После салатов подали овсянку с мидиями – специфическое блюдо, на приготовлении которого настоял шибко эрудированный Вараксин.

– Делали все по рецепту, – сообщила Татьяна. – Но не уверены, что вкусно.

– Главное – полезно и питательно! – ответствовал Вараксин. – Французы без моллюсков дня не живут, а вы морщитесь.

– Ну, а с овсянкой-то их зачем мешать?

– Овсянка, сэры, – тоже вещь! Любой конь вам это подтвердит. Не говоря уже об англичанах. А мидии, к вашему сведению, в магазинах дороже сосисок стоят. Потому что настоящий белок! Не чета больной говядине. Думаете, почему Джон так и не вырос? Да потому что не ел в детстве моллюсков. Скажи честно, Джон, кормили тебя в детстве мидиями?

– Меня кормили молоком, булками и колбасой, – Джон брезгливо отгребал кусочки мидий в сторону и во всю уписывал овсянку. – А маленький я потому, что отец мой студентом практику проходил в Муслимово и в озере Карачай купался.

– Что это еще за Муслимово?

– Муслимово, необразованный ты мой, это село в Челябинской области. Столько книг прочел, а про Муслимово не знаешь.

– Ты толком объясни!

– Объясняю толком. Слышали про Челябинский «Маяк»?.. Вот оно самое и есть. Когда долбануло, наши секретчики, разумеется, продолжали держать рот на замке. Никто ничего не знал, и ребят гнали на практику в зараженную область. Геодезическая разведка и все такое… Батя еще удивлялся, что деревни пустые стоят – ни собак, ни кошек, ни одной живой человеческой души. А студентики – народ без претензий. Надо, значит, надо. Так и жили в палатках, копали шурфы, в озерах по вечерам бразгались, из колодцев пили.

– Ого! – присвистнул я. – Получается, что ты радиационный мутант?

– Вроде того, – важно и горько подтвердил Джон. – При облучении так всегда. Либо коньки отбрасывают, либо гениями становятся.

– А отец-то как себя чувствует?

– Да ничего. Даже не облысел, – Джон задумчиво тряхнул своими рыжими кудрями. – Должно быть, вся радиация в мой голос ушла.

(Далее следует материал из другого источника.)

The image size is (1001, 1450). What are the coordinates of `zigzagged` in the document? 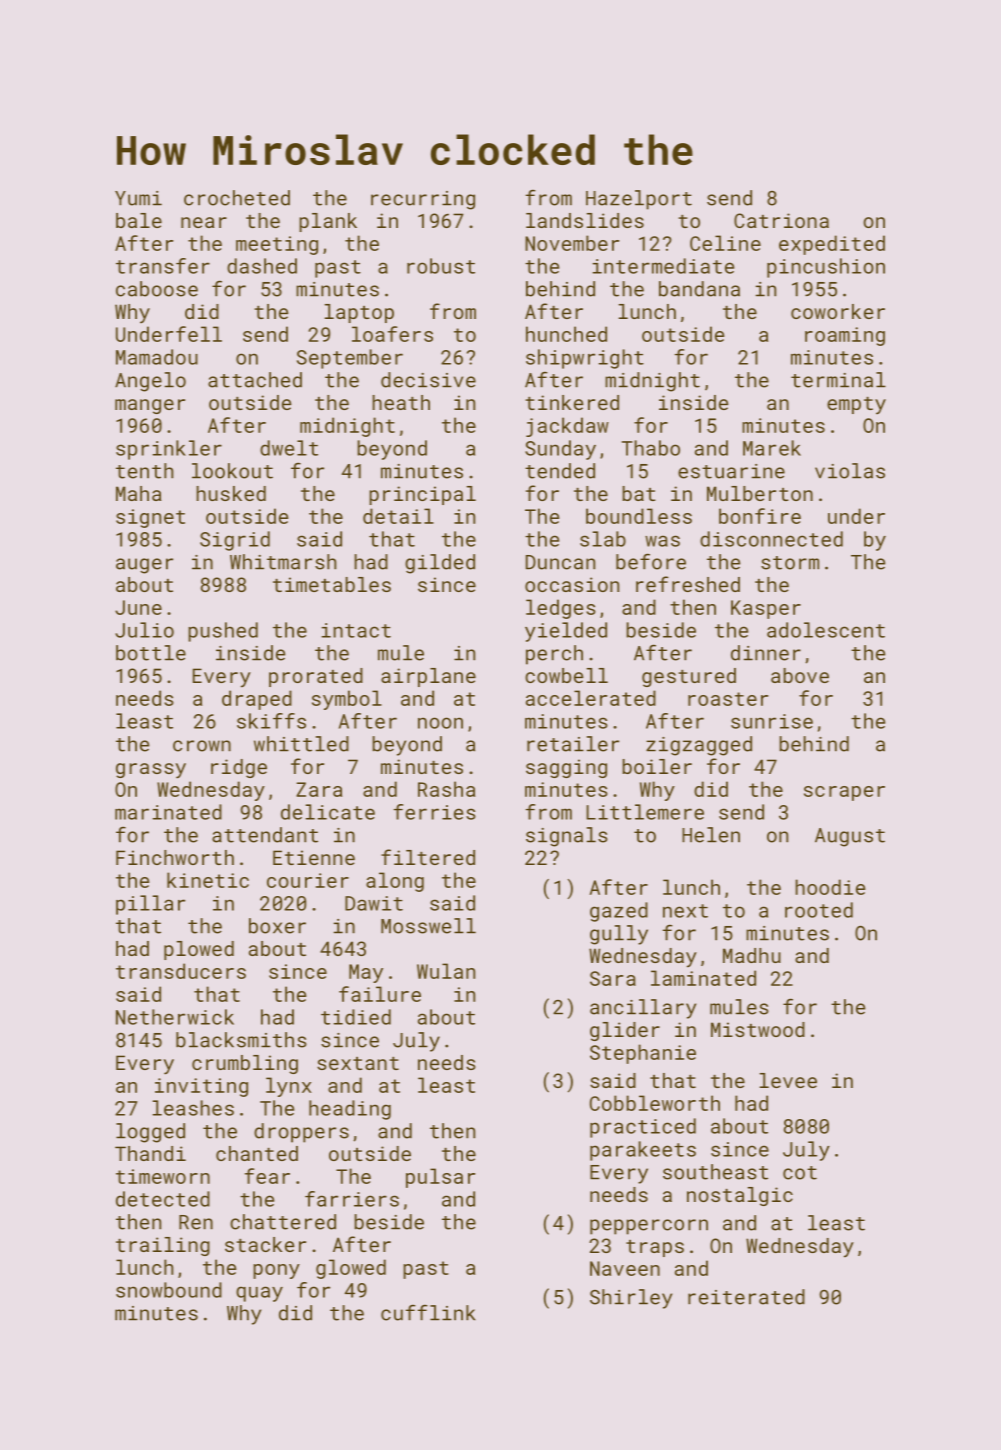 It's located at (699, 746).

– А я море люблю, – неожиданно признался Леший.

– Это ты к чему?

– Да вот про отцов заговорили, я и вспомнил. Мой-то отец в Ирбите родился. Это вроде Ленинграда – на слиянии двух рек. Одна, кстати, Ницей называлась. Базар у них располагался прямо на болоте, люди по кочкам прыгали, торговали и покупали. А по весне совсем как в Венеции начинали жить. Отец и впрямь думал, что это и есть море. Самое настоящее. Реки разливались, все первые этажи наполовину оказывались в воде. На подоконники и сундуки настилали доски, по ним и ходили. На работу на лодках ездили. Отец таким образом зарабатывал. Трешник – до завода, еще трешник – обратно. Как такси. Ну и ловили по пути все, что плавало, пускали потом на дрова. Крыльцо у них приставное было – так тоже всплывало. Гоняли на нем, как на плоту. Корову, кстати, тоже в сарайчике на второй этаж поднимали… – Вараксин задумался. – Отец рассказывал, что мышь однажды убил. Вилкой. Ели вот также каких-нибудь мидий, а под обоями на стене зашуршало. Он – бац и прищучил ее.

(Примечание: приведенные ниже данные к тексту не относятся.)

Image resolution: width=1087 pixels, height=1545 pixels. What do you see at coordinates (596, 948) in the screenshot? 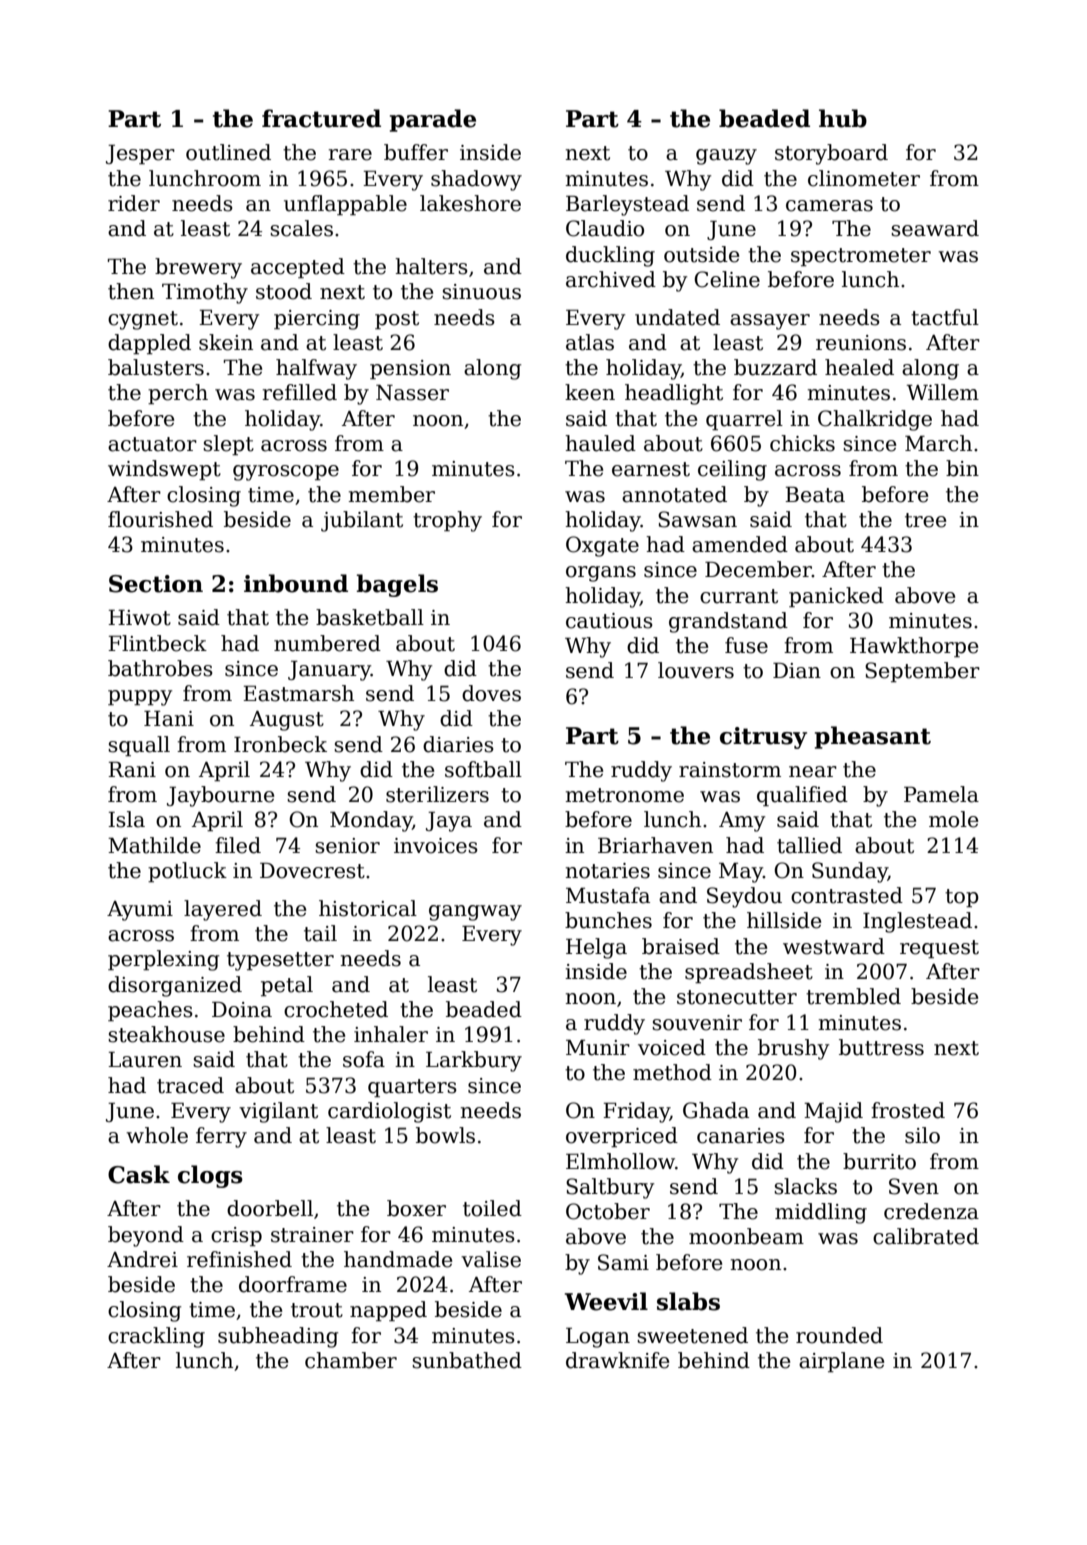
I see `Helga` at bounding box center [596, 948].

– Фу! – Татьяна зажала рот ладонью и стремглав бросилась из-за стола. Джон неделикатно гоготнул.

– Еще отец рассказывал, что улицы у них мостили не камнем, а чурбаками. Вбивали в землю друг подле дружки, а по срезам ходили. Любили играть в ляпы на реке, бегали по сплаву, тонули. Кстати, и рыбы в те времена водилась пропасть! Отец с братьями дневал и ночевал на этой самой Нице. После войны-то бедно жили. Одной рыбалкой и спасались. Нельму ловили, сорог, подъязков. Креветки, между прочим, тоже свои имелись. Только там их почему-то пикулями звали. Такие белые червячки в глине. Вроде апарышей. Клевало, рассказывает, на них здорово…

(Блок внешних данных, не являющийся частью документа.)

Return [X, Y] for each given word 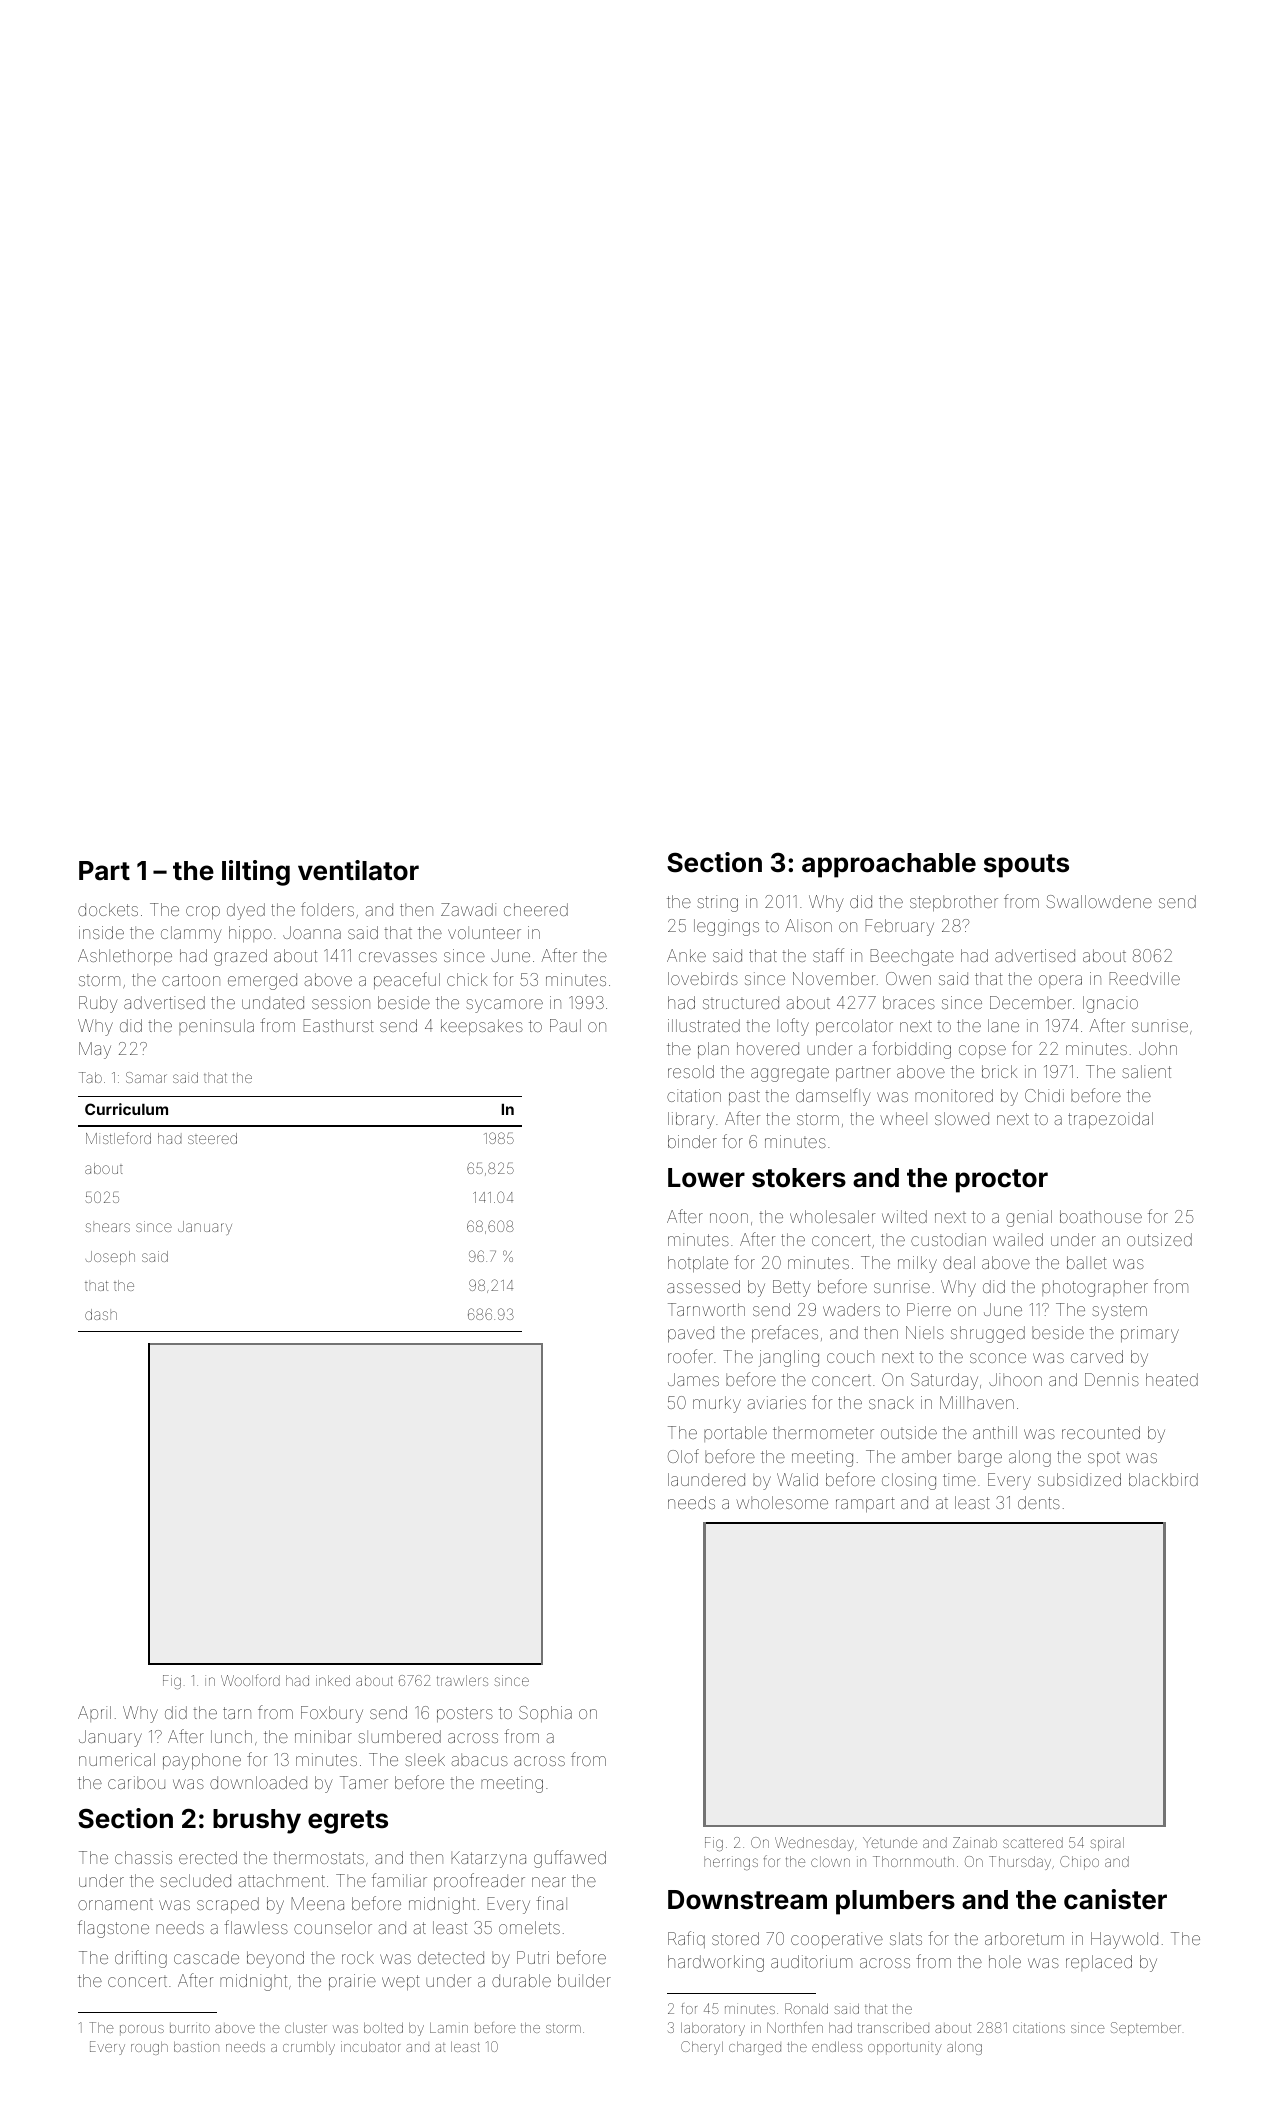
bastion [196, 2047]
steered [212, 1138]
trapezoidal [1110, 1120]
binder [692, 1141]
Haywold [1124, 1940]
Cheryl [702, 2048]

– Пойду погляжу, что там у Тани, – Элиза торопливо выскользнула из-за стола.

– Хорошо, что у нас желудки крепкие, – Джон с ухмылкой посмотрел ей вслед.

– А что я такого сказал? – Леший очнулся. – Обычная жизнь, чего тут пугаться?

– Действительно, подумаешь – мышь вилкой… Интересно, что расскажет про своих родичей Бил? Небось тоже откопает что-нибудь неаппетитное?

Я пожал плечами.

– Мне рассказывать нечего. Я ж не вы, я – деревенщина неумытая. Потому и удрал в город. Умыться и приодеться.

– А родители?

– Родители? Хмм… Знать бы, что это такое. Родителей у меня, братцы, не было. Отец пил, а не был. Мать умерла, когда мне и года не исполнилось. Я ее даже не помню.

Вараксин с Лешим опешенно молчали.

– Ты никогда этого не рассказывал.

– Вы тоже не рассказывали про радиацию с червяками.

Джон, крякнув, взглянул на меня со странным выражением на лице.